Much of the agriculture, though is subsistence farming. There are gardens on terraced slopes at every turn. It is a densely settled country, most of the surface area has been transformed by human activity. Many of the trees in the landscape are eucalypypts, fast growing and handy for construction and cooking fuel.

Most of the people have access to safe water supplies but the majority must carry it home from communal pumps.

When you meet children in Rwanda they will almost certainly ask you for money.

Because of the altitude Rwanda isn’t oppressively hot. There are two wet seasons and two dry seasons. In mid summer the sun is overhead the Tropic of Capricorn whereas in mid summer it is overhead … the Tropic of Cancer.
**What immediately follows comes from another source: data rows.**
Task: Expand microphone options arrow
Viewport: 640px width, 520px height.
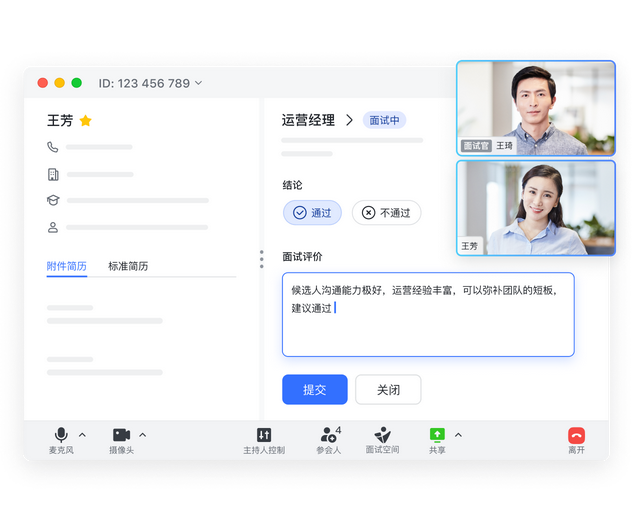Action: coord(82,435)
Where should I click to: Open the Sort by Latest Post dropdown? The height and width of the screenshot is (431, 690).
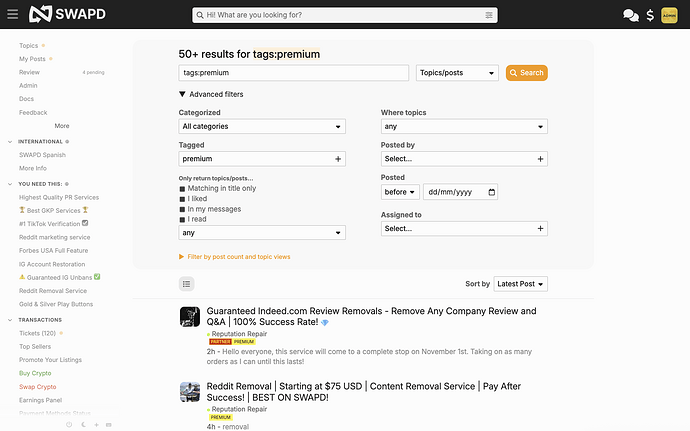[x=521, y=284]
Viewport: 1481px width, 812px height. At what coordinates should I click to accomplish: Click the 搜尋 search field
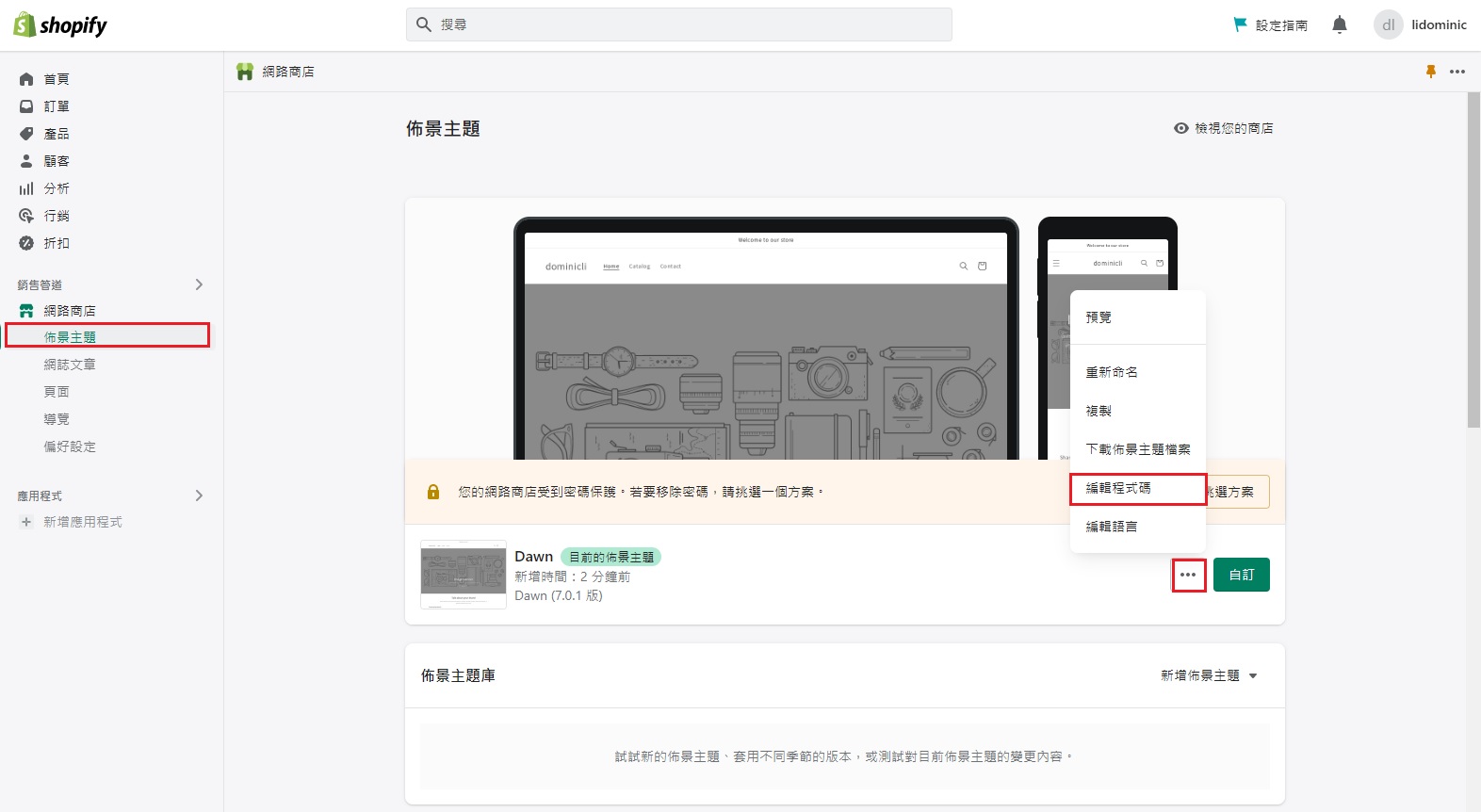click(678, 24)
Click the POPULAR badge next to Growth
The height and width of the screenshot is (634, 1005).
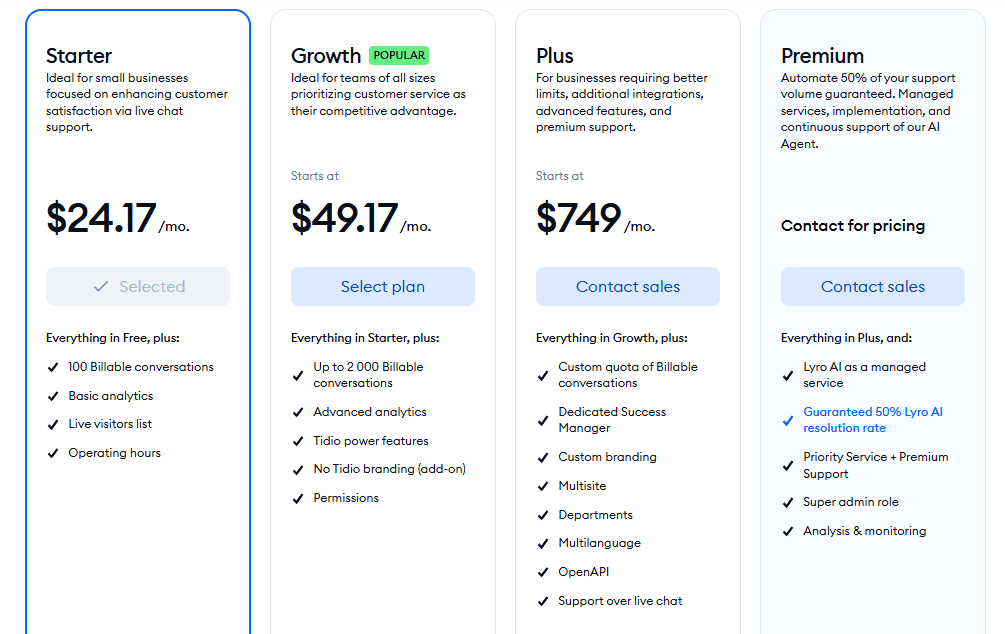click(399, 56)
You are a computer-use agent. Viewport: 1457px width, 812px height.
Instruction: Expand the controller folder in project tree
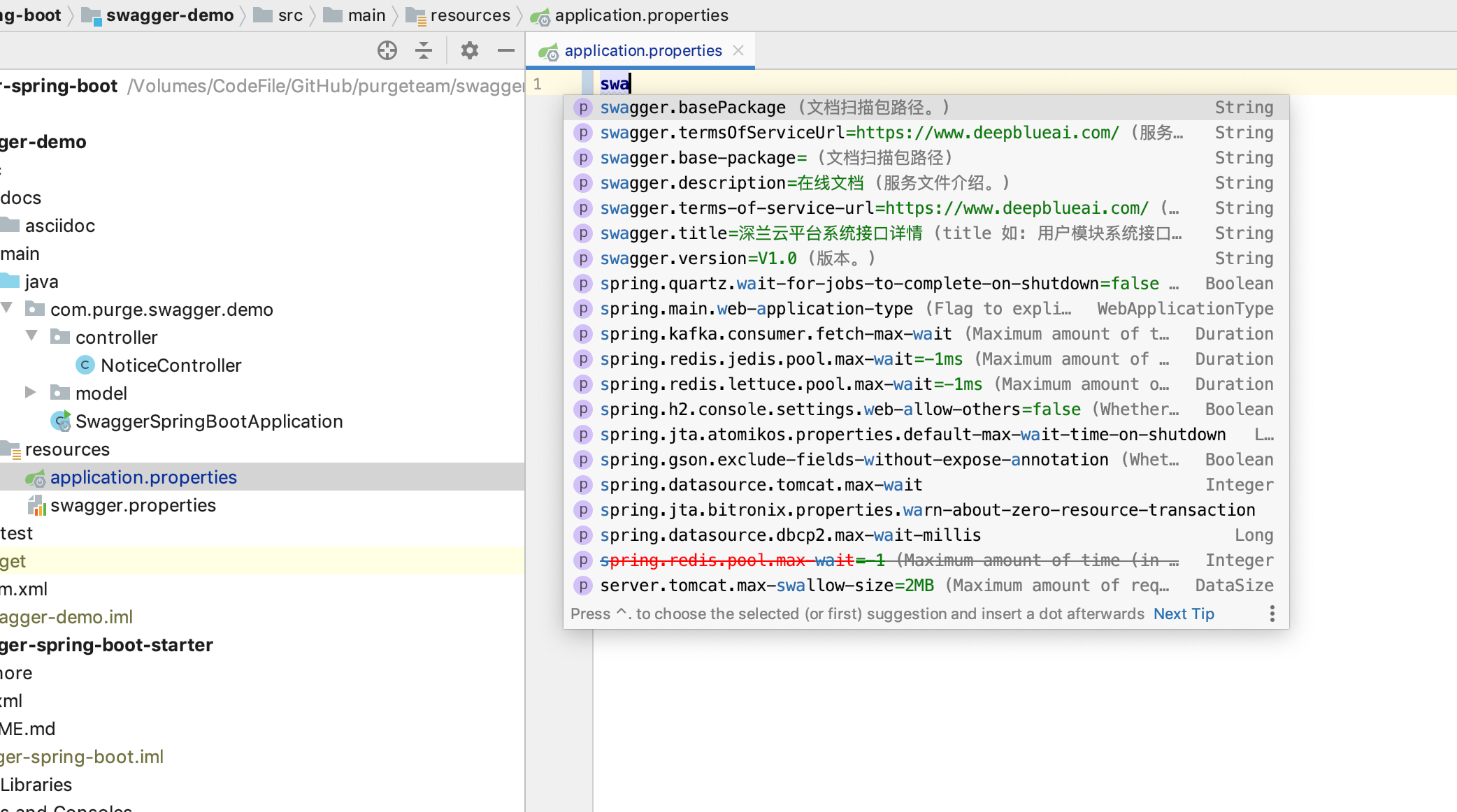click(x=30, y=337)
No, it’s true.

It’s overhead Rwanda in spring and autumn, these are the wet seasons. June to September is especially dry, December to February less so.

By evening we were in Kigali but we stopped on the way at the National Ethnographic Museum. It is a well presented collection that follows the course of human society in Rwanda from stone age through the iron age to modern times. One striking absence is any mention of ethnicity.

Our tour there finished with a performance of drumming and traditional intore dancing.

 

 

Stirring rhythms and graceful movement.

More monkeys …

Nyungwe National Park is home to at least 13 species of primate and in our short time there we were able to add four new ones to our monkey trip list.

Angolan Colobus

There was a baby in the group that we encountered, and just like little humans it was overactive and keen to get some attention …

fortunately for mum they come with built-in reins …

They are initially all white, one of the reasons that mum doesn’t want it exposing itself in the canopy is that they are easy pickings for Crowned Eagles which are monkey specialists and their main predator.

A Mona monkey was feeding on the fringe of the Colobus group.

Mona monkey
Mona monkey

Next up were l’Hoest’s monkeys that had found an abundant supply of unripe fruit.

L’Hoest’s monkey
L’Hoest’s monkey

A troop of Johnston’s Mangabey also put in an appearance but were far less cooperative when it came to photography, keeping their distance and staying well back in the foliage.

Old friends like Chimps and Olive Baboons are also present. There are a couple of nocturnal primates here as well as some other hard to find species.